═══ Testo da leggere ═══

Scrivo molto sia in forma narrativa, ma anche aforismi o piccoli scritti teatrali come monologhi che poi recito anche in romanesco. Ho inserito fra i vari brani Bellezza, perché è un po’ il manifesto di quest’album, che ha come filo conduttore l’amore e appunto la bellezza, due capisaldi nella mia vita che potrebbero sembrare parole inflazionate, ma per me non lo sono. Quando parlo di bellezza intendo la capacità di meravigliarsi nei confronti della bellezza stessa, la bellezza da intendere in tutti i sensi, soprattutto la bellezza del cuore pulito, quella cioè degli intenti autentici e dell’originalità non ricercata, quella del carisma vero. Per quanto riguarda l’amore, vale quello che ti ho detto prima riguardo a Viola: è necessario affrontare un percorso, avere qualcuno col quale poterti confrontare e che ti porti a crescere. Secondo me siamo troppo abituati a livello sociale a voler rimanere nelle nostre certezze e abbiamo paura di essere diversi o di non essere accettati. Io invece sono molto stimolata dall’opposto, cioè da un amore creativo, da qualcuno che possa farti riflettere, che possa farti mettere in discussione quelle tue convinzioni, altrimenti non c’è crescita.
Questo lo dico anche ai miei allievi, io insegno canto da tantissimi anni.
Non bisogna avere paura di perdere le proprie certezze, perché se sono autentiche rimangono, se non sono autentiche vuol dire che non sono funzionali… e solo ricostruendo le proprie certezze si può perfezionare il proprio processo di crescita.
Secondo me è il senso di tutto, altrimenti, te lo dico in romano: ‘che campiamo a fà?’ (ride, ndr)
Lo consideri un concept o comunque è un concept questo tuo lavoro?
Non lo è, tranne se parliamo del senso etimologico del termine e quindi se ci riferiamo anche al discorso sull’amore e sulla bellezza.
Le canzoni sono state pensate in modo da unirle tra loro sia per la scaletta, cercando quindi anche dal punto di vista tecnico di creare un filo narrativo e un filo conduttore degli arrangiamenti e delle varie tonalità, sia per i temi trattati e pensando cioè all’amore inteso come esplorazione di sé stessi. Nell’album si parla anche di pianeti tipo Marte (come nel primo singolo Lettera Da Marte, ndr), dell’orizzonte degli eventi, dell’universo che rientra molto spesso nei discorsi: secondo me noi siamo costituiti delle stesse particelle degli atomi, quindi abbiamo dentro di noi l’universo e siamo nell’universo contemporaneamente.
Bene. Artisti che apprezzi e che fanno parte dei tuoi ascolti o della tua formazione musicale?

═══ Voci registrate ═══

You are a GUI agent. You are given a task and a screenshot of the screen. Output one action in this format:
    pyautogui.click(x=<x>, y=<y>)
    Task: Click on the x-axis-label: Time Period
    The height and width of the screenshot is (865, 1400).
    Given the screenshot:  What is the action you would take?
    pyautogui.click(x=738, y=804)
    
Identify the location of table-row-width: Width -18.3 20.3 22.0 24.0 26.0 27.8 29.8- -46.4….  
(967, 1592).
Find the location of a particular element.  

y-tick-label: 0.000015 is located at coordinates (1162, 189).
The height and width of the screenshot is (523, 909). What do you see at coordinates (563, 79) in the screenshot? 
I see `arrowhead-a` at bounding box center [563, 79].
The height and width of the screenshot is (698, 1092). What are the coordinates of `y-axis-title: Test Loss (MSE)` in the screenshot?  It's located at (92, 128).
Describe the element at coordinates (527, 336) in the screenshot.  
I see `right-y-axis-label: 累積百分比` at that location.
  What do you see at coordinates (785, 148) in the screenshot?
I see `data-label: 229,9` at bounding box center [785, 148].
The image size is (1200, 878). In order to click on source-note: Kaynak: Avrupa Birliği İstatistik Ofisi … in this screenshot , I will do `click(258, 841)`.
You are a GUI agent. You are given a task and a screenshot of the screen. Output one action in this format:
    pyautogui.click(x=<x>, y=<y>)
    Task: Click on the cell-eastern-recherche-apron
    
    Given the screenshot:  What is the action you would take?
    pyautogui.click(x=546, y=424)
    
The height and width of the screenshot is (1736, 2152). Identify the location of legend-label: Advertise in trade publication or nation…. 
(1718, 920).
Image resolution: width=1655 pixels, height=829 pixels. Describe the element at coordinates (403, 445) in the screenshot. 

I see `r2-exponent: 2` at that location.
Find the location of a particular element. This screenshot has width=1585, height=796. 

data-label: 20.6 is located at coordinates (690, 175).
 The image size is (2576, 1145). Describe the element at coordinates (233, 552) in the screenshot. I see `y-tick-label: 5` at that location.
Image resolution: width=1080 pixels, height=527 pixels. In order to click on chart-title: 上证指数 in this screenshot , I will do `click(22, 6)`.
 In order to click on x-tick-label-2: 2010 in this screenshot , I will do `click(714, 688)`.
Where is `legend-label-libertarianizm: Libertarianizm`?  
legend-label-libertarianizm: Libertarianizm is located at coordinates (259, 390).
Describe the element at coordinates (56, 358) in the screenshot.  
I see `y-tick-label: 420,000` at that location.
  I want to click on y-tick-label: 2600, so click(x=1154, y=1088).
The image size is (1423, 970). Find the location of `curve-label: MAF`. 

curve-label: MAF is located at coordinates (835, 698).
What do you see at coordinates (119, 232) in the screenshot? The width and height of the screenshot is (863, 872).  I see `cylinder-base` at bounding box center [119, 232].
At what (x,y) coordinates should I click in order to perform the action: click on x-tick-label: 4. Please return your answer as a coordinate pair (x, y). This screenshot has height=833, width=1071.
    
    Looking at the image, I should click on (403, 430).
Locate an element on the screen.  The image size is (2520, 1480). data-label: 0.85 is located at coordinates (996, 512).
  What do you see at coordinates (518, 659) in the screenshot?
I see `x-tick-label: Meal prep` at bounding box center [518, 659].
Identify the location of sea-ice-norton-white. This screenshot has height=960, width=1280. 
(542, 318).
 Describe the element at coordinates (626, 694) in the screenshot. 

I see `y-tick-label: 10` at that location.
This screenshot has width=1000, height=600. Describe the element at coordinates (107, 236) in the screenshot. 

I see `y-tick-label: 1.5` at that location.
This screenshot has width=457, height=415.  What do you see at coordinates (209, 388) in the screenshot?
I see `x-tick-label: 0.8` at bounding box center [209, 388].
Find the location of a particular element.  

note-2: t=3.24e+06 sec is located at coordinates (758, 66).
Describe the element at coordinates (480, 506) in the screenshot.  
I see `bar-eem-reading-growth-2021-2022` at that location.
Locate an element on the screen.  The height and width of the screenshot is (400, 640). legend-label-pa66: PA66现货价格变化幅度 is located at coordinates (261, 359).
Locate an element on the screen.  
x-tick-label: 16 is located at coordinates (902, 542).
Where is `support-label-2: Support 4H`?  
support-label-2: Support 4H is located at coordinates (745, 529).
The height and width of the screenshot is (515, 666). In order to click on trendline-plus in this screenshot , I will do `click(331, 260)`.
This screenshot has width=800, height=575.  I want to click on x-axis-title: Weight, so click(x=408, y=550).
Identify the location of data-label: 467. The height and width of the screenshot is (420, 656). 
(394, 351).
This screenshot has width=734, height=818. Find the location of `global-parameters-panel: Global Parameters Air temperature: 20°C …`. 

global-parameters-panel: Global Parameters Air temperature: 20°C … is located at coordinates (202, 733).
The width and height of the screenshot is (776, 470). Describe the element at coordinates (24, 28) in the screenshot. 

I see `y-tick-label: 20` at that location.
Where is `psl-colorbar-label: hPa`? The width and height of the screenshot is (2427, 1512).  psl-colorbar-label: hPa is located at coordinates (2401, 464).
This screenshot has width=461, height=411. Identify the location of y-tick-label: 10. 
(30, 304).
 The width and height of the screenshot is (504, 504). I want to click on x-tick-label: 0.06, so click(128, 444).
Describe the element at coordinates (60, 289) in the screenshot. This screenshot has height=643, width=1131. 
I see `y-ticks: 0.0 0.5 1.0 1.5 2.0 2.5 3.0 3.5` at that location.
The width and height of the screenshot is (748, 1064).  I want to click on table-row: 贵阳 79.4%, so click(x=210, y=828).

═══

Consegne —
1. Rispondi alle domande sull'intervista, indicando ogni risposta con la stessa lettera.
(a) Quali tipi di scritti, oltre a quelli in forma narrativa, produce chi risponde?
(b) Da quanto tempo chi risponde insegna canto?
(c) Quale pianeta viene nominato tra i temi dell'album?
2. Stabilisci se ciascuna affermazione concorda con l'intervista e rispondi sì o no, citando le parole del testo che lo dimostrano.
(a) Chi risponde recita i propri monologhi anche in romanesco.
(b) Chi risponde considera l'album un concept senza alcuna riserva.
(c) Il filo conduttore dell'album è la politica.
3. Prosegui l'intervista sull'album a partire dall'ultima domanda riportata.

Soluzioni —
1.
(a) Aforismi e piccoli scritti teatrali come monologhi.
(b) Da tantissimi anni.
(c) Marte.

2.
(a) Sì: "monologhi che poi recito anche in romanesco".
(b) No: "Non lo è, tranne se parliamo del senso etimologico del termine".
(c) No: "che ha come filo conduttore l’amore e appunto la bellezza".

3.
Non posso tralasciare la storia di famiglia e quindi il Banco, la storia di mio papà e la musica di mio papà scritta al pianoforte: quando devo trovare una spinta creativa, parto sempre da quella da quando sono bambina. Però poi sicuramente ho dei punti di riferimento che mi hanno accompagnato per moltissimo tempo: due cantanti femminili e compositrici che sono Björk e Tori Amos, oppure quando ero piccola, tipo quando avevo tre anni, sentivo sempre in sequenza Michael Jackson e Ravel, per cui una cosa un po’ insolita, ma mi piacevano tantissimo. Poi amo molto la classica e in questo periodo ascolto tanto Debussy o Rachmaninov, ma adoro anche soul, r&b… ascolto veramente tantissima musica. Poi amo tutto il prog tipo King Crimson, Jethro Tull, Yes, Genesis, Pink Floyd…
Ho attraversato tanti periodi e te ne potrei citare tantissimi, poi apprezzo ad esempio anche i cantautori italiani tipo Battiato che mi piace tantissimo sia come persona che come cantautore.
Hai dichiarato che il tuo mantra, oltre che il tuo stile di vita, è “lo studio non è mai abbastanza”. C’è qualcosa di nuovo che hai imparato in questo periodo e che magari proporrai in futuro nella tua musica?
Sono uscita da esordiente, ma non lo ero a tutti gli effetti per le tante esperienze fatte. Questa esperienza mi ha fatto e mi sta facendo imparare molto, per me è stata ed è molto formativa: le emozioni, lo scambio empatico avuto con il pubblico, quello con chi ha ascoltato i brani e quello con voi giornalisti ha fatto sì che io credessi ancora di più in alcuni aspetti, tralasciandone magari altri.
Sto già scrivendo della musica nuova, sia con Alessio Pracanica che da sola, e mi ci sto approcciando con un carattere diverso anche grazie a questa esperienza.